*WHAT IS NEEDED*. Output the entries exactly. Start at the first line, finish with the line containing "Task: Click show", and omit the pictures.

━━━━━━━━━━━━━━━━━━━━

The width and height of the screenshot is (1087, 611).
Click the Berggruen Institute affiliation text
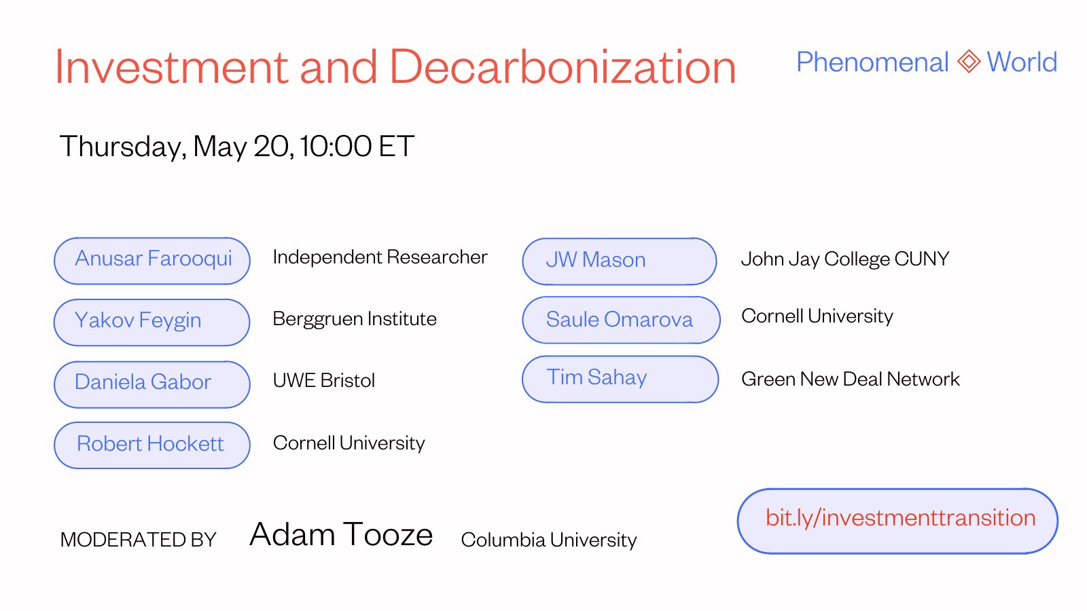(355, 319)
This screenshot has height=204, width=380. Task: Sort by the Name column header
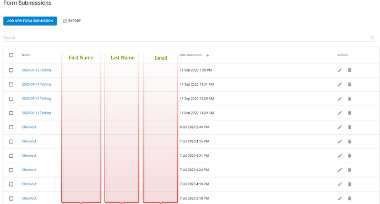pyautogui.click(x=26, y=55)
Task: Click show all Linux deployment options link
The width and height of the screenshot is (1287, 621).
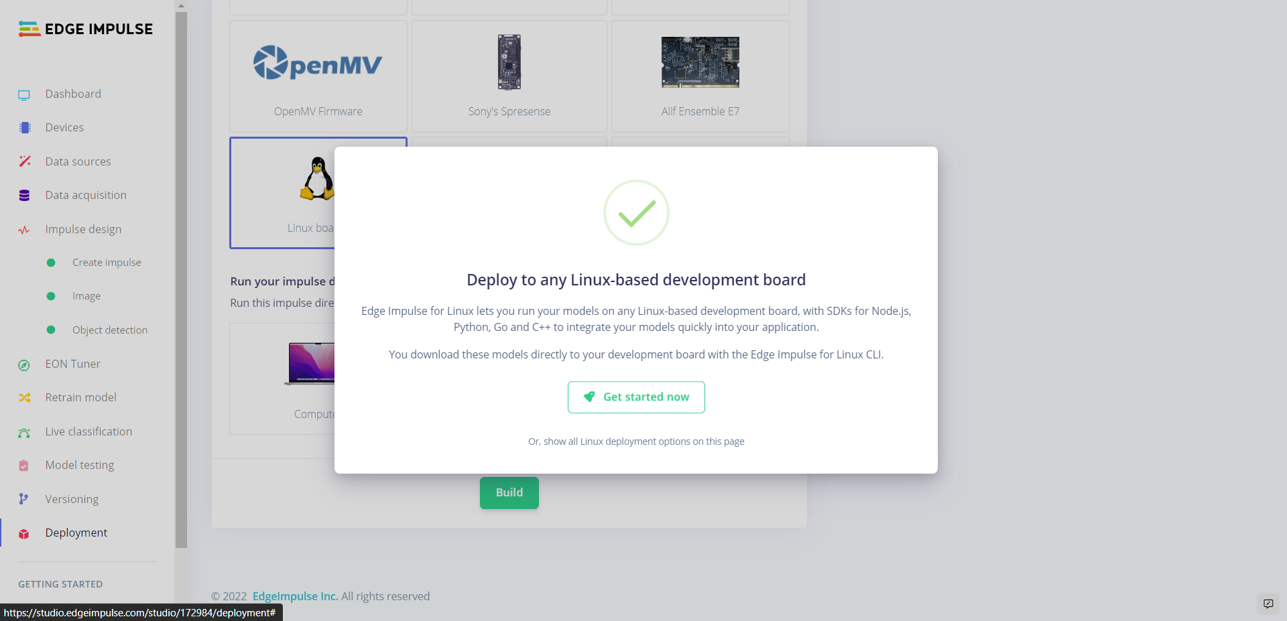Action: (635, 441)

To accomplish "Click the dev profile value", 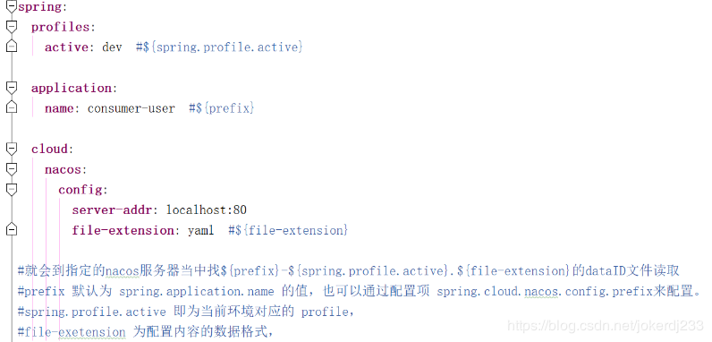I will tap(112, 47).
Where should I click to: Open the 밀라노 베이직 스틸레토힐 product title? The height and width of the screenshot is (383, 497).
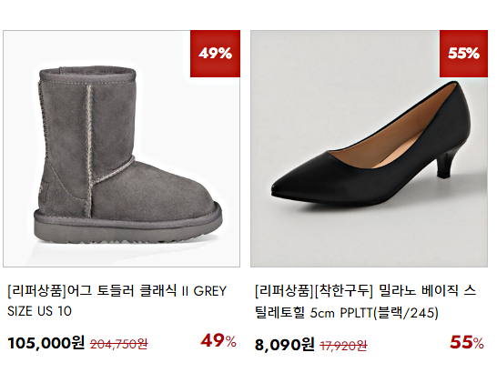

━━━━━━━━━━━━━━━━━━━━

*FINAL ANSWER*.
The width and height of the screenshot is (1087, 611).
Click the Berggruen Institute affiliation text
(355, 319)
This screenshot has height=204, width=380. Task: Sort by the Name column header
pyautogui.click(x=26, y=55)
Task: Click show all Linux deployment options link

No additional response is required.